Masyarakat Bali begitu lekat dengan seni budaya. Seni karawitan pun tidak terpisahkan dengan konsep spiritual. Seni karawitan tertulis dalam dua lontar kuno Bali yakni Prakempa dan Aji Ghurnita. Dua lontar tersebut terkait dengan gamelan Bali dan saling berhubungan satu sama lainnya.
Komposer dan Etnomusikolog lulusan University of British Columbia, Kanada, Wayan Sudirana, mengungkapkan seni karawitan di Bali dalam konteks kosmologi tidak dapat dipisahkan dengan konsep berpikir secara spiritual. Bunyi dan tabuh-tabuhan pada dasarnya diperoleh lewat napas.

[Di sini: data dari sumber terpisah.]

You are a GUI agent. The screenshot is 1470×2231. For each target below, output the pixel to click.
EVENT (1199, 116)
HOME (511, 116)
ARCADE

Dalam Lontar Prakempa dan Aji Ghurnita diulas asal mula bunyi berdasarkan aspek ruang kosmos (Pengider bhuana) beserta hasil penempatan dan turunan nada-nada pada penjuru mata angin. Terdapat pula korelasi dengan aksara (huruf tradisional), urip (angka), Dewa (penguasa karakter bunyi), warna, dan senjata gaib yang menjadi simbol sebelum pelafalan bunyinya.
Hal-hal tersebut kemudian menjadi sebuah kontruksi sistematika pengaturan bunyi yang bermuara pada estetika (witning sarire lango). Selanjutnya akan tercipta gubahan-gubahan terstruktur untuk menghasilkan sebuah pola lagu atau gending.